Thursday, November 21, 2013

The Endless Bloom of Summer: The Canberra Cavalry, The 2013 Asia Series, and the Arrival of Australian Baseball

In one fell swoop, the mustachioed twenty-five year old catcher put the game away. While the name Jack Murphy may not be common to the tongues of those in his native United States, it is now spoken with the regard of nobility in his adopted home of Australia. In a handshake of days, Murphy hit perhaps the two most important home runs in the fledgling game of baseball down under. Late Wednesday night in Taiwan, the Canberra Cavalry completed what is perhaps one of the most impressive underdog stories in the game's history, and made a global statement for baseball in the land of Oz.

The Asia Series is a tournament that brings together 
the league champions from 
Japan, Taiwan, Korea, Europe, and Australia in a 
sort of "True World Series" concept.

The current time in Canberra is 5:07pm. The temperature, acclimated to the measurement tastes of Americans, is a breezy eighty-one degrees farenheit. It is early evening, but it is a new day for the massive island nation. While baseball still lingers long behind Australian rules football, cricket, and rugby, there is a swelling of pride from the night before. Some time around midnight, the rally was completed and then some. I, waking up at a reasonable 6:30am for a typical day of work, caught the final three innings of the Asia Series final. The Uni-President 7-Eleven Lions are the current champions of the Chinese Professional Baseball League (based in Taiwan). The Lions, and Taiwan itself, played host to this year's tournament. The six-team field is divided into two "pools" of three teams, meant to be played in a round-robin format to produce a four team, single-elimination tournament. Typically, the winners of Japan's Nippon Professional Baseball are seen as the favorite. Yet as with any sport bent on the wrist of fate, anything can happen to shift the expectation to produce a beautiful new result.

Late Monday night in Taiwan, the Cavalry were in a gritty match with the Korea Baseball Organization champion Samsung Lions.

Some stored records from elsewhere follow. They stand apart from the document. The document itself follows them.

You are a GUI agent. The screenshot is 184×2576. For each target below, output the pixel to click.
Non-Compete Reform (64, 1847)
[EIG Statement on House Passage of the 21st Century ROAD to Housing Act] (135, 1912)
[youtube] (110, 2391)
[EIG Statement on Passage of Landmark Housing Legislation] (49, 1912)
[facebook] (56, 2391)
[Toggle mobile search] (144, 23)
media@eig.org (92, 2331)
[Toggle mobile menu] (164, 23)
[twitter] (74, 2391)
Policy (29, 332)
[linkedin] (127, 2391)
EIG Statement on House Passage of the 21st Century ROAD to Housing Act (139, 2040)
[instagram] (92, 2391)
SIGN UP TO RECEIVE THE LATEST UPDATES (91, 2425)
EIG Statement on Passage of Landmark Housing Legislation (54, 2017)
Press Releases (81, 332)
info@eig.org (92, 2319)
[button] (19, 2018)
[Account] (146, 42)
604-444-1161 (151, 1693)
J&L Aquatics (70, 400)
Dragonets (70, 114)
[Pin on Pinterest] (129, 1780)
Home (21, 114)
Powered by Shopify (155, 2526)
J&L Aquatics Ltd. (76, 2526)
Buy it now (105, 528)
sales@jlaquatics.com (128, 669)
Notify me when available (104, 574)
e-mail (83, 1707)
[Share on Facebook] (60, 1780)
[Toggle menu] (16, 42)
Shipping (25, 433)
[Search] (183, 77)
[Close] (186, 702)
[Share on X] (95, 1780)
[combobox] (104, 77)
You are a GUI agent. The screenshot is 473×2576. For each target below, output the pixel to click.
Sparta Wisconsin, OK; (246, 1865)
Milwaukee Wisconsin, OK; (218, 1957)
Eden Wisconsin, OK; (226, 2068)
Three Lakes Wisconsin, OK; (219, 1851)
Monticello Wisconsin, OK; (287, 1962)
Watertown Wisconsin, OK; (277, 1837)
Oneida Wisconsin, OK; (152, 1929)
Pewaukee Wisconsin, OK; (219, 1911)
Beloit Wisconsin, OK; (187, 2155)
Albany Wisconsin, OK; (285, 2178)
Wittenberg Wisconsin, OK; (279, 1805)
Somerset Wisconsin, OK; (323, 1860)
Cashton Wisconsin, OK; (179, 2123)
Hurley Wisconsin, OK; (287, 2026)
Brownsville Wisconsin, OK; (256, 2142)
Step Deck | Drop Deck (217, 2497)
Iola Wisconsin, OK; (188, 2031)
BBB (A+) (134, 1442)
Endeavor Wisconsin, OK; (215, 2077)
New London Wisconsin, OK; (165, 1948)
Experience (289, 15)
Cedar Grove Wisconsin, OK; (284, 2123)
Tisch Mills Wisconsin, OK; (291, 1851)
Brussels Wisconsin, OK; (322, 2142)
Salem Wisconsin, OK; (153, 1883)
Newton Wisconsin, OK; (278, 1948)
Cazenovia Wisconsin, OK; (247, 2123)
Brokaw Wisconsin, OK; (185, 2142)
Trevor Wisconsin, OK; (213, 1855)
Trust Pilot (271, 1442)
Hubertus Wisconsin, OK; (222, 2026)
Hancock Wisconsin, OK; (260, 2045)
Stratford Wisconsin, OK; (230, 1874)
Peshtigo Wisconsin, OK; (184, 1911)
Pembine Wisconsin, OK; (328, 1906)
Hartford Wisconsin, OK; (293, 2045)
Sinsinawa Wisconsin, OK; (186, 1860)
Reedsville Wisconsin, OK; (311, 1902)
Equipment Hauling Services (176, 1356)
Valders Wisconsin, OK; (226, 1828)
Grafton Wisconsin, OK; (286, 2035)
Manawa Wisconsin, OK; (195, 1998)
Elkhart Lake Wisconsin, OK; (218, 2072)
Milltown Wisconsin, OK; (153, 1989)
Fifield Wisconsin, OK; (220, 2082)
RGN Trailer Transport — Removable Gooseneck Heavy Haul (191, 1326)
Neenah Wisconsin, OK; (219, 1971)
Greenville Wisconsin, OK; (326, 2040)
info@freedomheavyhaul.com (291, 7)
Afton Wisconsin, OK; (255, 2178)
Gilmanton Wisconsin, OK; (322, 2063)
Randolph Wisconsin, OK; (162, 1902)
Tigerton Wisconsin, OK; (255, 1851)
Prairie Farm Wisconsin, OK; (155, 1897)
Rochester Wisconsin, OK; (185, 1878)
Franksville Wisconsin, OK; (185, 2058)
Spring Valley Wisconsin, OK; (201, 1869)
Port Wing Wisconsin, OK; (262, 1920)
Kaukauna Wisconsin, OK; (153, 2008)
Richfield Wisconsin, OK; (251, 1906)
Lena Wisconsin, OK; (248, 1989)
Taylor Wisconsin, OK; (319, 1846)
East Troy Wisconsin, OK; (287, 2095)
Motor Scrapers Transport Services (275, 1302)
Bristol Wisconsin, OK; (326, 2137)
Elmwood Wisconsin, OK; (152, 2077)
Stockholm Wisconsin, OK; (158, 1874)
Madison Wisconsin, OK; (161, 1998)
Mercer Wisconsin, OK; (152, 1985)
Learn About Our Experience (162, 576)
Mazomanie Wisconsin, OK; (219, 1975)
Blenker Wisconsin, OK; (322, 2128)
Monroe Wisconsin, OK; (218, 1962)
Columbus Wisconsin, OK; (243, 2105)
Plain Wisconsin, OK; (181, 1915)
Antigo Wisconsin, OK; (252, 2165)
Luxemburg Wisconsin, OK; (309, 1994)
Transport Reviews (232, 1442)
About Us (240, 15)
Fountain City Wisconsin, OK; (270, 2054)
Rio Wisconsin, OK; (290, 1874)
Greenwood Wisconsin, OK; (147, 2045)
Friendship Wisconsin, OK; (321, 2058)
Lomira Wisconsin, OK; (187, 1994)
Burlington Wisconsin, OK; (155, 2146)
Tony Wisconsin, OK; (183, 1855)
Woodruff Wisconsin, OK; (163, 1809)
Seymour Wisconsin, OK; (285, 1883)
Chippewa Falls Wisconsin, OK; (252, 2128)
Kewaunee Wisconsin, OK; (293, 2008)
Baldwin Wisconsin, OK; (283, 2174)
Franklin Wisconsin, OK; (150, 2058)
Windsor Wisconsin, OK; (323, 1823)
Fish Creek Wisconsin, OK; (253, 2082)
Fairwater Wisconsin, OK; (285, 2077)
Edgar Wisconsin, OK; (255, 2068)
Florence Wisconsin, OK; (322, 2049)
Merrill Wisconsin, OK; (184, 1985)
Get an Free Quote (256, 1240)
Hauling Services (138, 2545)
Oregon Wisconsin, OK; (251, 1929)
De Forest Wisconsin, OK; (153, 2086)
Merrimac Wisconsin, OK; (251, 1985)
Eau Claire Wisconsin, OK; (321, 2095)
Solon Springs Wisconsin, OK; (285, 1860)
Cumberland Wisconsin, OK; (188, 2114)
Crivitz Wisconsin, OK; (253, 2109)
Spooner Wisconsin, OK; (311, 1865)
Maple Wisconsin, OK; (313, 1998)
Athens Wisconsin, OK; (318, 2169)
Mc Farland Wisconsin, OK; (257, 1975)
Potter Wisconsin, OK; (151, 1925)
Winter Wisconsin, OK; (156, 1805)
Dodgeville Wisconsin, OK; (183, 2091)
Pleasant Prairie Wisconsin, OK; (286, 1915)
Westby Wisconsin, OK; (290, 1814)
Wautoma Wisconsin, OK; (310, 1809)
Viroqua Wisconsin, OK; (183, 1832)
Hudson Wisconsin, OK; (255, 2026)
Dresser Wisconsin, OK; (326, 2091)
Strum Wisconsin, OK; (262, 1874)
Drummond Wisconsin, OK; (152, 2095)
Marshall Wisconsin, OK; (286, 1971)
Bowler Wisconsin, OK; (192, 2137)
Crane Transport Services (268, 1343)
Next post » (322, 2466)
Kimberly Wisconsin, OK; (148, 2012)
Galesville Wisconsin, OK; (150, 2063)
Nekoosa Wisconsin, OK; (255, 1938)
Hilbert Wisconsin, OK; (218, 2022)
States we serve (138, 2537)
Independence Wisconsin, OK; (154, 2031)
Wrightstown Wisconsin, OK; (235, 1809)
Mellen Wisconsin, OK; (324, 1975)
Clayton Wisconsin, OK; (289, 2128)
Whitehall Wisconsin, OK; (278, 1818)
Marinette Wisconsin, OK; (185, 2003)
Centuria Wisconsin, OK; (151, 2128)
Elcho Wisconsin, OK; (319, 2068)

Knotted at five runs apiece after nine innings, the orange-clad Aussie champions needed a hero. In stepped Jack Murphy with one man on base. In a moment that eerily mirrored Kirk Gibson's timeless World Series home run, Murphy sent the ball just beyond the outfield fence, essentially putting Canberra up for good. Perhaps it was the catcher's thick mustache that conjured up such vivid memories of heroes past. Or maybe it was the relevance of the home run to an infant baseball nation that borrowed from the pages of postseason lore. Whatever the case, the Canberra Cavalry had made the Asia Series Final, a feat never before accomplished by an Australian team. All they had to do was wait to see which team would meet them there- the aforementioned Lions, or NPB champion Tohoku Rakuten Golden Eagles. The Golden Eagles had already trounced the Cavalry in pool play by a tally of six runs to three. Surely the expectation was for them to meet again, but baseball's centuries-old misunderstanding of what should be wandered into the tournament. In a stroke of what only can be conceived as luck, the rematch never came to fruition. The CPBL champion Lions made as daunting of an upset as any in a semi-final besting of the Golden Eagles.

As I woke up and meandered through my daily internet news this morning, I quickly remembered the title game happening on the other side of the globe. The score upon my finding of a quality video read Lions four, Cavalry three. It wasn't over, but this odd sense of disappointment came over me. I have no vested interest in any Australian Baseball League team, but my heart sided with the underdog Cavalry. In no time, Canberra was ahead six to four. Then eight to four. Then ten. With the bases loaded, into the batters box was the crowned Mr. November of the Southern Hemisphere- Jack Murphy. The game was already out of hand, but it was time for a statement. With a wildly violent hack, Murphy slugged a no-doubter to right center. A modest, yet still genuinely proud bat flip followed. Perhaps he was admiring the shot, or maybe Murphy was lost in the understanding of his own accomplishment. The score was fourteen to four. It would remain as such through the final frame. Canberra had won, and in a strange way put Australian baseball on the global map. A league sometimes viewed as a "winter league" for minor leaguers had crashed the party and done the downright improbable.

Given the tilt and orbit of the planet, baseball is more feasibly played outdoors from November to early February, when the Wrigley Fields and Fenway Parks of the world are frosted over. Because of this twist of scheduling fate, the Canberra Cavalry were playing in the Asia Series based on their victory from nearly ten months ago. This forces the Cavalry to play the tournament of champions while in the middle of their title defense season. While this may seem as an inconvenience to some, it could not be more beneficial to the league and the game of baseball in Australia. The pride and joy of a nation's capital returns home victorious. There is surely a swelling of attention in the game of baseball and in the six teams of the Australian Baseball League. How the league attends to this new found attention is yet to come. For now we allow a newborn global player bask in the glory of a legendary run to a title that proves there is no credence to expectation when the will to surpass what is laid before us is more powerful than its hindrance.